Advantages of RNA-seq extend in better understanding of rare diseases. Over 7000 rare Mendelian disorders have been identified so far. The genetic basis of more than half of all Mendelian diseases reported remains elusive, despite being monogenic [93]. These diseases can show variable phenotypes even in cases where the causal disease gene is identified, even in patients such as siblings [94, 95] with the same genetic mutation, which presents in diagnostic and patient management challenges [96]. RNA-seq offers the ability to calculate allele-specific expression that are likely to expose the existence of a broad heterozygous regulatory, splicing or nonsense variant or epimutation to help identify candidate rare disease genes and variants [97-100]. Table 1 introduces some of the rare diseases that were investigated using RNA-seq.

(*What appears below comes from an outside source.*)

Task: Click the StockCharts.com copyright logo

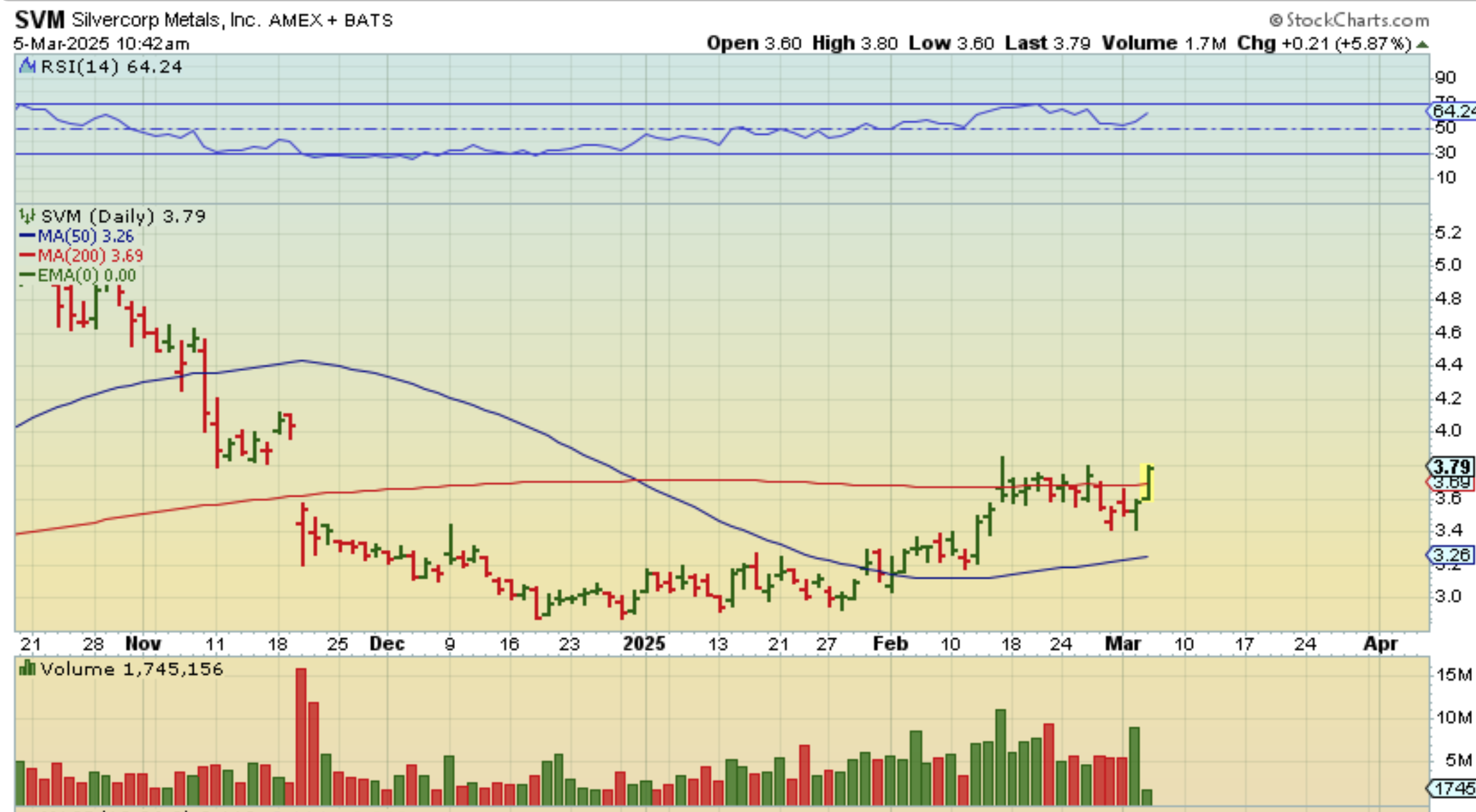Action: tap(1349, 20)
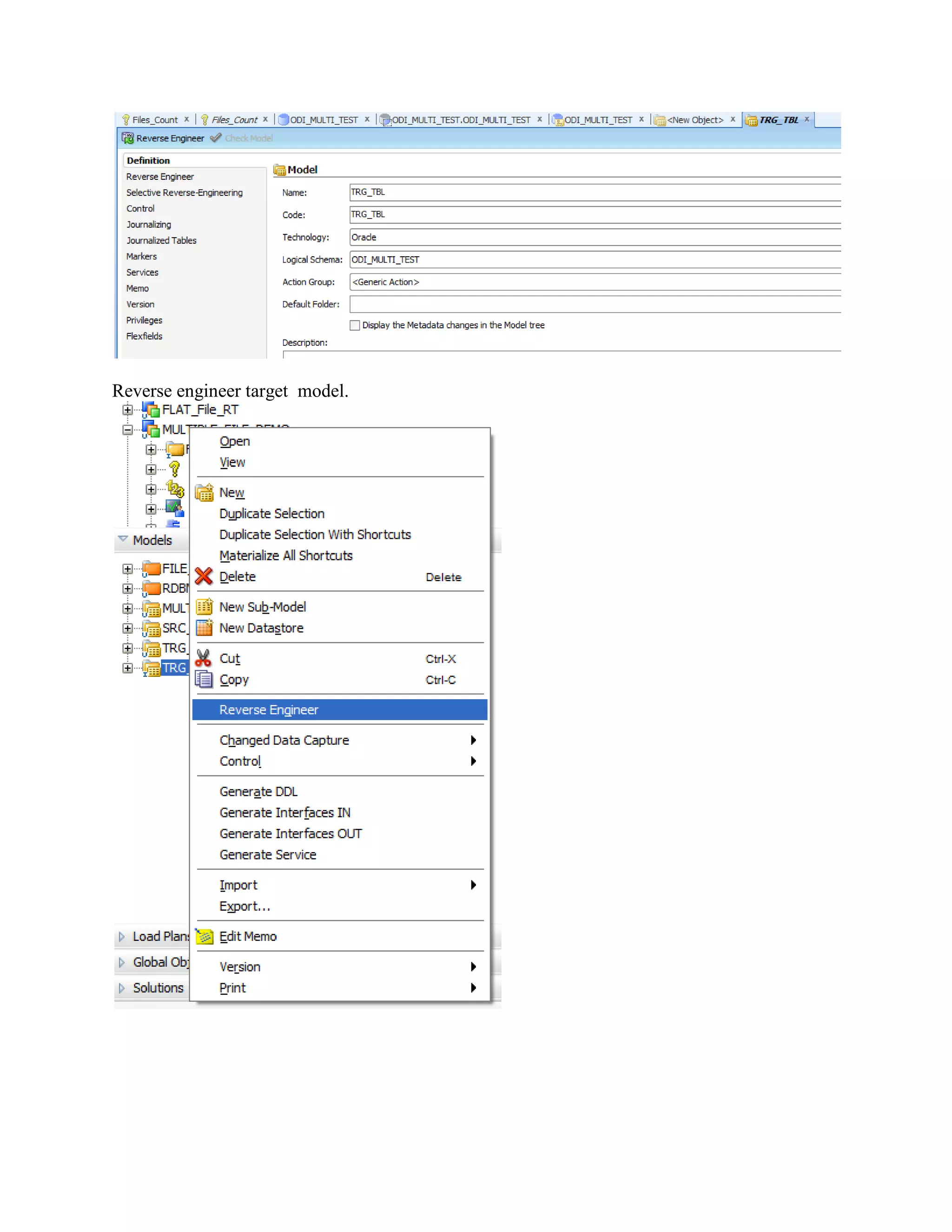Switch to the Files_Count tab

pyautogui.click(x=154, y=120)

Conclusion and future perspectives

Advancement in RNA-seq has been one of the major revolutions in the study and interpretation of transcriptome in the past few years. With ongoing innovation and development in bioinformatics, data analysis software and platform technologies, cataloguing full-length transcript and library preparation for all organisms, whether single-cell organisms, such as yeast to mammalians, many questions elude scientists carry out further investigations on various physiological and genetic abnormalities can be answered. Moreover, library preparation has kept the information accessible to those who are researching transcript-related studies. Furthermore, the researcher can use this tool in comparing the tissues and cells in normal and abnormal conditions to track and reveal the causatives of different diseases and identify metablic abnormalities or alterations that happen in molecular and cellular levels and identify metabolic abnormalities or alterations that happen in molecular and cellular levels.

The current outbreak of COVİD-19 and the emergence of variants in short-term time have been a challenge for the researchers in finding a better tool in interpreting the full-length RNA of the SARS-CoV-2 to develop a more efficient treatment and durable vaccine. And RNA sequencing with the advantage of reading a large-size transcript has provided an insight into developing a platform that can help in a detailed analysis of SARS-CoV-2 RNA to reveal the cause of genetic variation and resistance towards the currently used treatments. Besides, the diagnostic tools are critical in cancer and rare diseases and with ongoing improvement in RNA sequencing techniques and existing diagnostic tools for some diseases, it is expected to see great advancements in developing standard diagnostic tools that benefit the biomarkers of disease that are being detected by RNA sequencing. Not to mention that the collection of all data from different organisms’ transcriptomes can improve the field of taxonomy by aligning the sequenced transcripts and measuring the level of similarities among the organisms. Therefore, it is expected that the unknown and undefined forms of isoforms can be determined and eventually help the unidentified genes’ function and full potentials to be uncovered, and questions in molecular and cellular evolution and diversity of many pathogenic viruses will be answered.

Although this review has covered limited present and past studies and achievements on applications and advantages of RNA-seq, it is hoped that the readers of the review will benefit from the collected information and shed light on future applications of RNA sequencing in better understanding of genetically diversified human diseases.